Saved data entries

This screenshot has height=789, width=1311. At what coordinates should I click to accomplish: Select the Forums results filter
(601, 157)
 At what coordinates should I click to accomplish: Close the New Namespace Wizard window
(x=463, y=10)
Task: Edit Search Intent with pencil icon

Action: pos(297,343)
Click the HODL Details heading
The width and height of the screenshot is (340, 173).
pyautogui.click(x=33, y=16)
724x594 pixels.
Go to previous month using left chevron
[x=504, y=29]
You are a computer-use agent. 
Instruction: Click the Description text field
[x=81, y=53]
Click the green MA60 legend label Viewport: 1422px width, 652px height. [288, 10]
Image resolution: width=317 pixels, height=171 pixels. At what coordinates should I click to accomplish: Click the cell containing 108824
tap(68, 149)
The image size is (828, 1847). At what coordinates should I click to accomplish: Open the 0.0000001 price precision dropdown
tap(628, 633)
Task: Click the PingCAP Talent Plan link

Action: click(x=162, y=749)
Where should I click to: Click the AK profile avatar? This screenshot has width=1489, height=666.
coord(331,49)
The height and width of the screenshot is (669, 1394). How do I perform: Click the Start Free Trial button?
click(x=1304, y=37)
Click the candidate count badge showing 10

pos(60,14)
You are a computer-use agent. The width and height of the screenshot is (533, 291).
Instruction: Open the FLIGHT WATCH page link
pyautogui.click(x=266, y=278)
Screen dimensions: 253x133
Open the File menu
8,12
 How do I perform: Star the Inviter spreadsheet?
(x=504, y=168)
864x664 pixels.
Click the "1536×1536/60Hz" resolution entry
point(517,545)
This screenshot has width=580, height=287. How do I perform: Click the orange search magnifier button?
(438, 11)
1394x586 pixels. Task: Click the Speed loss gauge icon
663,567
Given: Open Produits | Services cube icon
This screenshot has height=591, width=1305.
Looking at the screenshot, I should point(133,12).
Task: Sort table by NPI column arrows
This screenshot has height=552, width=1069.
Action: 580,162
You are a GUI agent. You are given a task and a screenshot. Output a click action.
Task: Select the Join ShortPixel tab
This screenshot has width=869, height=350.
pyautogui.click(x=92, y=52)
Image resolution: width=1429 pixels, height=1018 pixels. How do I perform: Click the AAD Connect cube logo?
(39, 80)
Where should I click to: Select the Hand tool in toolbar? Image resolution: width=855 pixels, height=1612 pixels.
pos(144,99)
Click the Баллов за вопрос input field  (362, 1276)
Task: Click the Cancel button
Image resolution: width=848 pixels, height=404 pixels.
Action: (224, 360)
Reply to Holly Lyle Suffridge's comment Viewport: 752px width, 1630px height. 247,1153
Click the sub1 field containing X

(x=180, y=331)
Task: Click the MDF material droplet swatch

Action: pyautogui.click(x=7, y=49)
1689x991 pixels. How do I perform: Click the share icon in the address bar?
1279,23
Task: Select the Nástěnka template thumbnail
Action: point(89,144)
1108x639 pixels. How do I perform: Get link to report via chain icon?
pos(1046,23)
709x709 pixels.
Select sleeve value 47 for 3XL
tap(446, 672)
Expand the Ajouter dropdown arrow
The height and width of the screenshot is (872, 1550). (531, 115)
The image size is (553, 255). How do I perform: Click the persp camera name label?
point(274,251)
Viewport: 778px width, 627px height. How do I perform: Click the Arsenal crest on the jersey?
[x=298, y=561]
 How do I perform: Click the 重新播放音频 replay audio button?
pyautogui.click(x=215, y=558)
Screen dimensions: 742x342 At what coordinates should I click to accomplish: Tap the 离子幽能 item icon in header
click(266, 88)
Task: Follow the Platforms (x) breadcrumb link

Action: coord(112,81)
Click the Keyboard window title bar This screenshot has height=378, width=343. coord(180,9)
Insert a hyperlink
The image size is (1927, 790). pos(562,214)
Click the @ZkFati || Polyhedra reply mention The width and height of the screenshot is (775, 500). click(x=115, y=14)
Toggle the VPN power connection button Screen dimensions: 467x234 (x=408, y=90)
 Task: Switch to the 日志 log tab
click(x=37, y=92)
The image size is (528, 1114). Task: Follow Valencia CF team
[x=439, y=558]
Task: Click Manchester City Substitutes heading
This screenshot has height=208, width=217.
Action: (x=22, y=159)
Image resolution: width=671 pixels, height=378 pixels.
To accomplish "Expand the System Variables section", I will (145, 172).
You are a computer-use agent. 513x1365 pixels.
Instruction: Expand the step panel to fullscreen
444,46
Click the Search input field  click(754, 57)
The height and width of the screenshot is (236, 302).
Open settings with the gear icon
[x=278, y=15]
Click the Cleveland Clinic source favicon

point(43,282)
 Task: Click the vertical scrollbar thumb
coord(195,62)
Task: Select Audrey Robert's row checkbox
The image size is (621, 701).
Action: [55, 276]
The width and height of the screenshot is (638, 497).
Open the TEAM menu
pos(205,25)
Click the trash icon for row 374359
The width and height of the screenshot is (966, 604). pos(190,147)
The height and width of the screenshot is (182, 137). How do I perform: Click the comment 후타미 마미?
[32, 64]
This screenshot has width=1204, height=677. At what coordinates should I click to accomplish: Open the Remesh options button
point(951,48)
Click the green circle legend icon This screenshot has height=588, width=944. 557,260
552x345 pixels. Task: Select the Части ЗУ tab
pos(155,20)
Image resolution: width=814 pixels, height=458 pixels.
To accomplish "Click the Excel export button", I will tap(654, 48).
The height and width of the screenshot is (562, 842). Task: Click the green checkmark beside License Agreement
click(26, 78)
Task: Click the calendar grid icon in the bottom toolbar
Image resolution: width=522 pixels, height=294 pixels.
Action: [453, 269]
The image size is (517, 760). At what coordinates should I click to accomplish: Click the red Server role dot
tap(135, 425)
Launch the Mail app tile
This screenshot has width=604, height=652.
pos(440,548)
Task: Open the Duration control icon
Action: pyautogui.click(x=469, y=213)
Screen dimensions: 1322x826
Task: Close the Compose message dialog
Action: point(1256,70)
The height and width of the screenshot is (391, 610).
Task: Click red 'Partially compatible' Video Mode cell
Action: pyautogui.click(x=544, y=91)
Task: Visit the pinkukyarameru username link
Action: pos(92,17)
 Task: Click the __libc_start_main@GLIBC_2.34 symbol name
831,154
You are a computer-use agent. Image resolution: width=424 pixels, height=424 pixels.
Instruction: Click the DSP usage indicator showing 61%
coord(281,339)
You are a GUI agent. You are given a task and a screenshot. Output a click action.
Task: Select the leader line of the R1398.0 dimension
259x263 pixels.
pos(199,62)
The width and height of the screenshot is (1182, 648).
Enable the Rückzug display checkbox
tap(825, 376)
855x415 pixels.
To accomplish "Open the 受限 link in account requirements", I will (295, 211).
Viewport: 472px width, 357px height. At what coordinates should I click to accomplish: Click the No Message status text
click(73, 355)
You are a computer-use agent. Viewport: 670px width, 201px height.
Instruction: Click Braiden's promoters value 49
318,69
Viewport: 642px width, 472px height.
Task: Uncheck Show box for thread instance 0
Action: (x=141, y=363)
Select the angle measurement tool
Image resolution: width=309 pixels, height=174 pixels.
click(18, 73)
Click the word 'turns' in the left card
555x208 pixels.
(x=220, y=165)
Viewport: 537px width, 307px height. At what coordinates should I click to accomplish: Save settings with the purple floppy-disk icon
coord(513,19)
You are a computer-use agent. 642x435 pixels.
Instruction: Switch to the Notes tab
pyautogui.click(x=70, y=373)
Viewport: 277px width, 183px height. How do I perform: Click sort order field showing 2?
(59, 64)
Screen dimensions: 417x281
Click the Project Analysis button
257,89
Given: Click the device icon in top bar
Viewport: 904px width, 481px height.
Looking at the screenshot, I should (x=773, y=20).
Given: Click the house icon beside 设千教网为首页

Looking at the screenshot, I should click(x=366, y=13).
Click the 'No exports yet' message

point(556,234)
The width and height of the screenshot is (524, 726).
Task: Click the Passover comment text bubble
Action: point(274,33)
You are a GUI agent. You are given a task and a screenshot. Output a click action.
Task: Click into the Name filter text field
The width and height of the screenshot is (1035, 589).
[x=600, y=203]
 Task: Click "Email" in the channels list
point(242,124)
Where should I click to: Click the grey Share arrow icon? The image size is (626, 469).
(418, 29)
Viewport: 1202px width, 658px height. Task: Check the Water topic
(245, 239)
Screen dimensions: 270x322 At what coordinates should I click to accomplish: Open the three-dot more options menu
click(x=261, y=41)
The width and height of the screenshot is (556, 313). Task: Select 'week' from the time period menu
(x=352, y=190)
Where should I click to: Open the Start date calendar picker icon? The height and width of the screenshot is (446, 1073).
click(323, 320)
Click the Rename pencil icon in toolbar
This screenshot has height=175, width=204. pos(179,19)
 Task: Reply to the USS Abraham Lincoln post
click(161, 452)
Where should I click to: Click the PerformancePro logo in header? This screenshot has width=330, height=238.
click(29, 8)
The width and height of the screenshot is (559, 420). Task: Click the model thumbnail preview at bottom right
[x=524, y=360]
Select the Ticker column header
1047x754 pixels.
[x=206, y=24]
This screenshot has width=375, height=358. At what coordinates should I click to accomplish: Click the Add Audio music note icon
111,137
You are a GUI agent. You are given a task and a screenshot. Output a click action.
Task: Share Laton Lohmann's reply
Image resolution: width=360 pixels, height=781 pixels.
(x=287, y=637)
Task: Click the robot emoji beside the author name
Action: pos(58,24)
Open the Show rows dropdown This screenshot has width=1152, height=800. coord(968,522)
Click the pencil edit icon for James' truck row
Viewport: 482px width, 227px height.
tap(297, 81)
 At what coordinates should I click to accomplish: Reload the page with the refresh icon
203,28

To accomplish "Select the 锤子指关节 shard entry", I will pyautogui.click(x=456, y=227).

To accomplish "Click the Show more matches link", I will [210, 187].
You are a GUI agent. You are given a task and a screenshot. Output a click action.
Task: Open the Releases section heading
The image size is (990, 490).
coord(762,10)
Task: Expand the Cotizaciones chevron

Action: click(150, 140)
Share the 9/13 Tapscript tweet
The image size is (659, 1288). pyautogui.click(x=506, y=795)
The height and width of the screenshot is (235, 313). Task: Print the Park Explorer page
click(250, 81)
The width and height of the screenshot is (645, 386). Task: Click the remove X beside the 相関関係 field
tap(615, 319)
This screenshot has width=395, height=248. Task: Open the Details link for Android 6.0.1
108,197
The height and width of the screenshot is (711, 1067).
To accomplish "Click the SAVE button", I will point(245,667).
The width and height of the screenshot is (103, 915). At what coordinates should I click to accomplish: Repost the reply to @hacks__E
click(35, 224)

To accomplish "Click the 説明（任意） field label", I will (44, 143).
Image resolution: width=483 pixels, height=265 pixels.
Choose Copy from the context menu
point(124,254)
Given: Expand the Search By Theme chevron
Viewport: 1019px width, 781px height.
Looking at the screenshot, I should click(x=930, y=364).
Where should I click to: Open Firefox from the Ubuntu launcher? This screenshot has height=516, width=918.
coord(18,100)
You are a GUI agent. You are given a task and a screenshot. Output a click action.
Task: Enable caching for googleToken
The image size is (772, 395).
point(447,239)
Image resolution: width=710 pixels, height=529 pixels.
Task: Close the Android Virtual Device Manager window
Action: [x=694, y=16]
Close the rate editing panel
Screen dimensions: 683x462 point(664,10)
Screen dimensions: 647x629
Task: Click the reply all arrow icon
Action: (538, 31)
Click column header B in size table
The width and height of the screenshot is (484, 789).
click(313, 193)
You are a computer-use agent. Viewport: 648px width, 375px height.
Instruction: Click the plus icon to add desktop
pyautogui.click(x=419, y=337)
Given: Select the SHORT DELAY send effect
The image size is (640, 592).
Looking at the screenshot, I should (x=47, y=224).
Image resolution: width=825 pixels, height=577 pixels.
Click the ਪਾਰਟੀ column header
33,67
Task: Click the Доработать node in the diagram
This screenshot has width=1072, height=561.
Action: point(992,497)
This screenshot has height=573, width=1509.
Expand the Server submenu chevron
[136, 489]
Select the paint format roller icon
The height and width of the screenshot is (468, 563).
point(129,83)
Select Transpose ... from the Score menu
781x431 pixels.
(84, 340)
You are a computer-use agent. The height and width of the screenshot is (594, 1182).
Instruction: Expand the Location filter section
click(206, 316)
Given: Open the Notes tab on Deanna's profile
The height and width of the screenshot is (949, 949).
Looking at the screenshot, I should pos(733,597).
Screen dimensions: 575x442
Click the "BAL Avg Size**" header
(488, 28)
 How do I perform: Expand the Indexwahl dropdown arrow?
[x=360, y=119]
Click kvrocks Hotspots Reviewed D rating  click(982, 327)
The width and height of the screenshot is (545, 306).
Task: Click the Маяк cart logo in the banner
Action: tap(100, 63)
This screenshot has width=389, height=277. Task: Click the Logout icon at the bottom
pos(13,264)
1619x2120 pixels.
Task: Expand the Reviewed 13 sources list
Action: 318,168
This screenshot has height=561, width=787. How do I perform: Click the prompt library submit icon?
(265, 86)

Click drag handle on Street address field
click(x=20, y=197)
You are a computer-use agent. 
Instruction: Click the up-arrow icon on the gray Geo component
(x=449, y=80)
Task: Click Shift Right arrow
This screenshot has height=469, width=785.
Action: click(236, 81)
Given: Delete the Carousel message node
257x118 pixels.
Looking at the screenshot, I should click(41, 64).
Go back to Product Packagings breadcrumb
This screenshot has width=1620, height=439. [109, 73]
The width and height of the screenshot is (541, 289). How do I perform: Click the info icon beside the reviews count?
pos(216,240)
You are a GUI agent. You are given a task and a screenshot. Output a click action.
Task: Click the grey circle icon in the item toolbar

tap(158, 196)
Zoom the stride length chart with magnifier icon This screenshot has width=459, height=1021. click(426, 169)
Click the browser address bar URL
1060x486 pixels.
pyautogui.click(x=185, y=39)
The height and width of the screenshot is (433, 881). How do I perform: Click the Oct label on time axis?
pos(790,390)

> _Task instructions_
Where in the records does the word "computer" appear? Copy each line that holds it.

> _Result_
You are a computer-use agent. 
You are a computer-use agent. The width and height of the screenshot is (533, 291).
You are a computer-use agent. 513x1365 pixels.
You are a computer-use agent. Image resolution: width=424 pixels, height=424 pixels.
You are a computer-use agent. Viewport: 670px width, 201px height.
You are a computer-use agent. 642x435 pixels.
You are a computer-use agent. Viewport: 648px width, 375px height.
You are a computer-use agent. The height and width of the screenshot is (594, 1182).
You are a computer-use agent. 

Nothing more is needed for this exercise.